One rig trend that did stand out was the fact that nine crews added downwind headsails, including screechers, Parasailors and gennakers, in the interest of improving daily runs in the light stuff. Among these was a 1.25-ounce screecher aboard Ablett’s Salila that is known as the “naughty” sail: “It’s very good when the wind is light, but doesn’t want to be put away when the wind is too strong,” Ablett said.

With respect to long-distance communication, fully half of our 42 respondents had satellite phones, which they used anywhere from rarely to every day for everything from phoning home to downloading GRIB files. Another boat relied on an InReach satellite communicator for keeping in touch, while 16 boats carried a single sideband radio onboard.

Interestingly, only 12 of the respondents said they carried any kind of dedicated storm sails—including trysails and a number of ATN Gale Sails—and eight had some kind of emergency rigging on board. However, nearly half of all respondents carried some kind of drogue or sea anchor. Among the latter, Rainer van Beckum said he also carries a spare shroud and set of Norseman terminals aboard his Catana 431, Catrina; and McCormick carries a roll of Dyneema, a set of Stalok fittings and a battery-operated angle grinder to cut away any damaged stainless steel aboard Trojan.

Then there’s Mehlin aboard Happy, who in response to our question about sea anchors said that he carries two tires and some line aboard “just in case.”

Beyond that, the boats’ navigation packages included everything from iPads and iPhones to a variety of different chartplotter brands to multiple handheld GPS backups and paper charts. It was the same thing with general safety gear: many of the boats took on both EPIRBs and life rafts, and Rolf Dahlberg installed an automatic fire extinguisher system in the engine room of his Prout 50, Theresa Marie.

A sizeable group of our respondents also seemed to take both their autopilots and steering gear in general very seriously. Aboard McCormick’s Trojan, for example, the crew “reworked the rudders and re-rove the steering lines,” while Rick Stokes on his 44-foot Fountaine Pajot, Butterflies are Free, adjusted the steering and replaced the bushings on both rudders, and Bruce Belan replaced the steering cables, added an emergency tiller and upgraded the autopilot aboard his old Cross 46 trimaran Migration.
In all, 27 of our respondents mentioned having done some kind of work on their steering systems, their autopilots or both before setting out—smart sailors!

Finally, for those wondering whether a multihull is truly the right boat for an offshore passage, our respondents were universal in their feeling that theirs was the right way to go.

“It was all so easy and comfortable because of it being a big beamy cat,” James Joll said of his experience aboard the Lagoon 421, Happy Cat. “Never any bad moments really. Not rolling from side to side downwind like a mono. Plenty of space keeps the peace with everyone.”
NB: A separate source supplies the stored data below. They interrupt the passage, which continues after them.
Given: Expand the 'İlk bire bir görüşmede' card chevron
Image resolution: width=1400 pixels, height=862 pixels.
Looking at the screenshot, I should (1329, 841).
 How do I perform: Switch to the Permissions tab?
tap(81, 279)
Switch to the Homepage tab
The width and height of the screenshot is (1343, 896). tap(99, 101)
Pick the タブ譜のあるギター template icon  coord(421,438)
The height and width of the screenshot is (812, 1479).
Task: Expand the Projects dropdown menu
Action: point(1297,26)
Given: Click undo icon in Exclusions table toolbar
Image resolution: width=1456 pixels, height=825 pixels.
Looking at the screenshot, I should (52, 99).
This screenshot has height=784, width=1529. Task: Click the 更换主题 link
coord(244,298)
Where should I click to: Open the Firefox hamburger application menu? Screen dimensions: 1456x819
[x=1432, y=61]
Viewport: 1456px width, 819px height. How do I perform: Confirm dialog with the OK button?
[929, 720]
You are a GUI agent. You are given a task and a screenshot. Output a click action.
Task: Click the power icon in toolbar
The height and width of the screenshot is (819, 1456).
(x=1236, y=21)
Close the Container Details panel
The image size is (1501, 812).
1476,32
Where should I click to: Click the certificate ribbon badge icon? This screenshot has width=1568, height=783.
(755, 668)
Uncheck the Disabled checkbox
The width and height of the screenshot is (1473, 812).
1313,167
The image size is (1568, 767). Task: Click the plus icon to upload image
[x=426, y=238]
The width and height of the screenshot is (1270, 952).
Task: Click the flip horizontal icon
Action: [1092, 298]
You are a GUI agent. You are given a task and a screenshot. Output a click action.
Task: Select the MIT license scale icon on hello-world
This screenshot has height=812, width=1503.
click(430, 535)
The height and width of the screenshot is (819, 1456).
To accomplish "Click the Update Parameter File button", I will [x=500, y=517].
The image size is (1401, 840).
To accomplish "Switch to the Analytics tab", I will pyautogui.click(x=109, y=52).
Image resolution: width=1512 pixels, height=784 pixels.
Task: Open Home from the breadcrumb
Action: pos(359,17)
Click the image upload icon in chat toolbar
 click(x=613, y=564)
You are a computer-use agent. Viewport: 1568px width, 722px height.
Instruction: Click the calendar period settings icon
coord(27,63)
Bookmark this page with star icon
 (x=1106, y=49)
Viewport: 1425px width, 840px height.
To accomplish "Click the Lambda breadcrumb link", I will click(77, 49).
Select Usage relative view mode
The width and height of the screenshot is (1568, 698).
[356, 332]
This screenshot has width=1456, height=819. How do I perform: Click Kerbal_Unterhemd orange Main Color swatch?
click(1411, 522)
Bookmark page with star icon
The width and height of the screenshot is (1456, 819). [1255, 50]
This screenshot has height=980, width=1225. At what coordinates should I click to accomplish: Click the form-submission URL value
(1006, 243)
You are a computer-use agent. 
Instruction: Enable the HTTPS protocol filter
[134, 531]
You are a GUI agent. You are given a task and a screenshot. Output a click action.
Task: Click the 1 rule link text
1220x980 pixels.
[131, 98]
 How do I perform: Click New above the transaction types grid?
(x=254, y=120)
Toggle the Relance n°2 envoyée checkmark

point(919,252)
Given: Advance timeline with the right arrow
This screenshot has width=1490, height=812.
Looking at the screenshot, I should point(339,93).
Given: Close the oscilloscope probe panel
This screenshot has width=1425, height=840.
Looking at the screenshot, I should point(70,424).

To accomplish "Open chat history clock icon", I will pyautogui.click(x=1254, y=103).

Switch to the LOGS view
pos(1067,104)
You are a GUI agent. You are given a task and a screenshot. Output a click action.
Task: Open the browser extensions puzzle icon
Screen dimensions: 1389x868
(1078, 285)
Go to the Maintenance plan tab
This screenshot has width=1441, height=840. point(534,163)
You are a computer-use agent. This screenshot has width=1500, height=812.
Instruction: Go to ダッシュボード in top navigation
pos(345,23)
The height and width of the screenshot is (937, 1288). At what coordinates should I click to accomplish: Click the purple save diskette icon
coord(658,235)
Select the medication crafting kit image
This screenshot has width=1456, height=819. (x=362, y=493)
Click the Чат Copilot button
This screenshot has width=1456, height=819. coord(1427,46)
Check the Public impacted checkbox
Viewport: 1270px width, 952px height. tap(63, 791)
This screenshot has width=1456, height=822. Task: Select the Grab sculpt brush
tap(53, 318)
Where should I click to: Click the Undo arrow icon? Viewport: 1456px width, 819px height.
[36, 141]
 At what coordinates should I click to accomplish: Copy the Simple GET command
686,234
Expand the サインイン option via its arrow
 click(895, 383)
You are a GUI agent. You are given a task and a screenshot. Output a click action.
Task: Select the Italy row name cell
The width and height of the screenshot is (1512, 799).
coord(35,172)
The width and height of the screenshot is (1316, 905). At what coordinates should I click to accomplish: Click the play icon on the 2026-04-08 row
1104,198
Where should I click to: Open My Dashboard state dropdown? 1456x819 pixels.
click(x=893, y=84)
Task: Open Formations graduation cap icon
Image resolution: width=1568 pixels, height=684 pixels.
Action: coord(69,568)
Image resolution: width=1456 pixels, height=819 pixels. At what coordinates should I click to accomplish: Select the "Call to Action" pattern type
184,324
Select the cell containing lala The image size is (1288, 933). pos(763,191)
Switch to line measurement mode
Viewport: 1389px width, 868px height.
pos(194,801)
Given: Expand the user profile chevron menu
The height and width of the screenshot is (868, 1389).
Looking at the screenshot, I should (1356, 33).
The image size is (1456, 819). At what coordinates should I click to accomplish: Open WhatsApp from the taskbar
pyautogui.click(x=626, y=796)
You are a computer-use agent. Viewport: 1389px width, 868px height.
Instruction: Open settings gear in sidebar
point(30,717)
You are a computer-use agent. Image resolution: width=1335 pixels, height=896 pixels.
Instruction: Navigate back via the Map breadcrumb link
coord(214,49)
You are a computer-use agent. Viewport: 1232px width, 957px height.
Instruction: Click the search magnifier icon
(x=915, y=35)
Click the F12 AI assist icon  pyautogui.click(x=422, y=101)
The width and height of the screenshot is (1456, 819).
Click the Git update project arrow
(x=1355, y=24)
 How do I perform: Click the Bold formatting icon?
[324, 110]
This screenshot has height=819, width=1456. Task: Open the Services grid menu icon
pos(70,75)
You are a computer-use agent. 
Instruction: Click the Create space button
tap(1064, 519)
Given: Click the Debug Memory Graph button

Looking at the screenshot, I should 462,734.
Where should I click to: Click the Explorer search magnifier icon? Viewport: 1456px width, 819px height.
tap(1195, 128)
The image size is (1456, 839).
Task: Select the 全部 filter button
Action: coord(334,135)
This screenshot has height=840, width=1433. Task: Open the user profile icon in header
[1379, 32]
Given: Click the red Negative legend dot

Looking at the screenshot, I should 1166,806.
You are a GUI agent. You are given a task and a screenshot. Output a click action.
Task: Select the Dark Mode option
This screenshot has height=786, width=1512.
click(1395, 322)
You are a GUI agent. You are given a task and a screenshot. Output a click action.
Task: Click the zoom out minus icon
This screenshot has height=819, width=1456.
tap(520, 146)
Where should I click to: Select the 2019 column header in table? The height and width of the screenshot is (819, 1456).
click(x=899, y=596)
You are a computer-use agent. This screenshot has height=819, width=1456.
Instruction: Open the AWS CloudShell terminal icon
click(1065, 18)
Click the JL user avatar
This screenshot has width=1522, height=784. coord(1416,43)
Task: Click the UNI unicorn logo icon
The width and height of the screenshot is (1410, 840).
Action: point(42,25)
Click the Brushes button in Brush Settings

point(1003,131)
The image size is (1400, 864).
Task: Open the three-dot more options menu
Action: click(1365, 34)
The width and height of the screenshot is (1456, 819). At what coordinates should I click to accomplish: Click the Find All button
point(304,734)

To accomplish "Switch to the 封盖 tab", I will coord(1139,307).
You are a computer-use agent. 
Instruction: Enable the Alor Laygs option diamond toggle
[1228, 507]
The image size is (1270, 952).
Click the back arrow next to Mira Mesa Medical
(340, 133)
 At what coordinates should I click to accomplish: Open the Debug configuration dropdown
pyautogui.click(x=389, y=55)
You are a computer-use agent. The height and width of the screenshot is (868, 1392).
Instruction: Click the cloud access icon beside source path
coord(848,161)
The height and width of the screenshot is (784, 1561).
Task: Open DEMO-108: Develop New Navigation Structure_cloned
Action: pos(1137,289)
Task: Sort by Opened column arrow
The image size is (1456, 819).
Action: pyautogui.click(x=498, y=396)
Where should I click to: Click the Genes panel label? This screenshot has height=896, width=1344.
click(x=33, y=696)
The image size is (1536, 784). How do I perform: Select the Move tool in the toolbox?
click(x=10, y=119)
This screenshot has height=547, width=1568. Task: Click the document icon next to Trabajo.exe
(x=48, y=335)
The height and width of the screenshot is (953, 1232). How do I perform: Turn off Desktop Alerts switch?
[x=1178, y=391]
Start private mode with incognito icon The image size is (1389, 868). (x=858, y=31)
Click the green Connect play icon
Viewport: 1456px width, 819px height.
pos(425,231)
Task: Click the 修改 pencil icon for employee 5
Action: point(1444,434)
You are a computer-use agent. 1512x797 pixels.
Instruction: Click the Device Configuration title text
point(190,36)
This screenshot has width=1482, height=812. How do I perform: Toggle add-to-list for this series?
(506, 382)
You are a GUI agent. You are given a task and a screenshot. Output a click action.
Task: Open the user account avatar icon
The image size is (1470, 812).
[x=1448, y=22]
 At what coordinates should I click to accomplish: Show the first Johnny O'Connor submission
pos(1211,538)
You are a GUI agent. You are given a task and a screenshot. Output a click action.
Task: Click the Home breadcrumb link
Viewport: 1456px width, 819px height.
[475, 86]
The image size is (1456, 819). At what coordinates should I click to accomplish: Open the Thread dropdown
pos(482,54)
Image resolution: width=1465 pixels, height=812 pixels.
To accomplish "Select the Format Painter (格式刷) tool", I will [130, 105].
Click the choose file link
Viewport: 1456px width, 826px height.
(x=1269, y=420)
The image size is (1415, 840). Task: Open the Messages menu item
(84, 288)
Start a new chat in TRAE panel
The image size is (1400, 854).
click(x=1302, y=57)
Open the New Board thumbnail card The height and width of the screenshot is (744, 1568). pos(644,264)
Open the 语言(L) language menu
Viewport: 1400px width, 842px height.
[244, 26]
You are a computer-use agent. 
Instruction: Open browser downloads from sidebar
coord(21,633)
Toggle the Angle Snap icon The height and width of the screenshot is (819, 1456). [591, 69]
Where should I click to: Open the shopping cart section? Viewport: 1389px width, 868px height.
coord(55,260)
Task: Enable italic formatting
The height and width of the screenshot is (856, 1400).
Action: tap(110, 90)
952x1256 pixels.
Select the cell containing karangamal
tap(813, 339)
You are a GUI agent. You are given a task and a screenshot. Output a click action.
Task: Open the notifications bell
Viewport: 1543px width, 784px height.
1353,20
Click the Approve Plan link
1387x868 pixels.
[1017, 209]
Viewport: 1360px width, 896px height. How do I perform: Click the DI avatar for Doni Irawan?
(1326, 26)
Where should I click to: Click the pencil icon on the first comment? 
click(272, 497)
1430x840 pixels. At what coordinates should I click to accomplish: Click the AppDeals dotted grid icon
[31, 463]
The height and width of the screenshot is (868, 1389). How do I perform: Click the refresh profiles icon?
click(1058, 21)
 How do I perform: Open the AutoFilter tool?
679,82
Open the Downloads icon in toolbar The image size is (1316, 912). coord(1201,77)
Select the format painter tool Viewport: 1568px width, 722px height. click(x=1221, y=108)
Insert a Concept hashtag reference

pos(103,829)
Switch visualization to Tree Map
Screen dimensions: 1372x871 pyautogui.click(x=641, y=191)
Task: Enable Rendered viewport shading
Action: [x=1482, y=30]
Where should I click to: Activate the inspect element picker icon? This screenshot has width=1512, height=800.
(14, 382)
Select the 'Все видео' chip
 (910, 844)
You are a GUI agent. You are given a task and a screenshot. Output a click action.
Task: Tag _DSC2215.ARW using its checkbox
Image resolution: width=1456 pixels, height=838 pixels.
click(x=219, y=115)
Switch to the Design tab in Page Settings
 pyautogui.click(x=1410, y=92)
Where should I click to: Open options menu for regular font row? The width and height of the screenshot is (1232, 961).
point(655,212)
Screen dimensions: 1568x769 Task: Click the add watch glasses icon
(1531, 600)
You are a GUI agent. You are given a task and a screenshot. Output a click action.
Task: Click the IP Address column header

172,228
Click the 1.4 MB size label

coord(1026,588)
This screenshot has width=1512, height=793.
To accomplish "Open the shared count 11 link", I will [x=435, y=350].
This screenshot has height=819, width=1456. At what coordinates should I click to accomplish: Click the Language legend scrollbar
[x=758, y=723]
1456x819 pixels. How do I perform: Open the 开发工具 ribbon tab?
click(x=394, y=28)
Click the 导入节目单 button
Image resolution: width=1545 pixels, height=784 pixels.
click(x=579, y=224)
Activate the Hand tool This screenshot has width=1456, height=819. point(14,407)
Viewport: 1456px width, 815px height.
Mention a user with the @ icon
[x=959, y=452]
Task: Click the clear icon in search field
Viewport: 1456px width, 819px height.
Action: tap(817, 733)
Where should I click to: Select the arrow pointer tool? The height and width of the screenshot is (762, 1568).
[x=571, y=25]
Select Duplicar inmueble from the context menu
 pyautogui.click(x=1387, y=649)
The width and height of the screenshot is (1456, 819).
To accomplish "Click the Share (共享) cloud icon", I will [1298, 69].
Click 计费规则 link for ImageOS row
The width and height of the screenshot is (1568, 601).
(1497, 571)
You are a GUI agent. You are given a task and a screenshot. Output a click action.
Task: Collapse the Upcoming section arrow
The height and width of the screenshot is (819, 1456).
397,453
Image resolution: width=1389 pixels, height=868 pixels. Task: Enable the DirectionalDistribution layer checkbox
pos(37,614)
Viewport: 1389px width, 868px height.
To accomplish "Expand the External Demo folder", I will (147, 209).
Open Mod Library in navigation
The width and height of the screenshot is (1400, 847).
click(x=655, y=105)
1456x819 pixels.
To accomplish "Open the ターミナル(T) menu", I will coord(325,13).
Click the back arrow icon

“I hate multihulls in a beam sea! But a stable platform for yoga/dancing/cooking etc. is most enjoyable :-)” agreed Trojan’s McCormick.

“The passage turned out to be quite comfortable,” Mantra II’s Harder said of his boat’s Atlantic crossing. “We were four on board, and we had dinner together daily at a set table with wine in proper glasses. At worst we had to use antislip mats a couple of days. The speed could be kept up thanks to the number of crew, and we had a number of noon-to-noon distances over 200 miles. We were 3rd in class.”

Finally, there’s this from Dave Register, of the Passagemaker 48 Dyad: “Often wondered why a lot of cruising sailors hated passages while we loved them. Then I then did a long passage on a mono and found out why.”
‘Nuff said.

Ed Note: Special thanks to the World Cruising Club’s Sarah Collins for her help in creating and distributing our questionnaire, and to all the sailors who took part for their thoughtful and very useful feedback.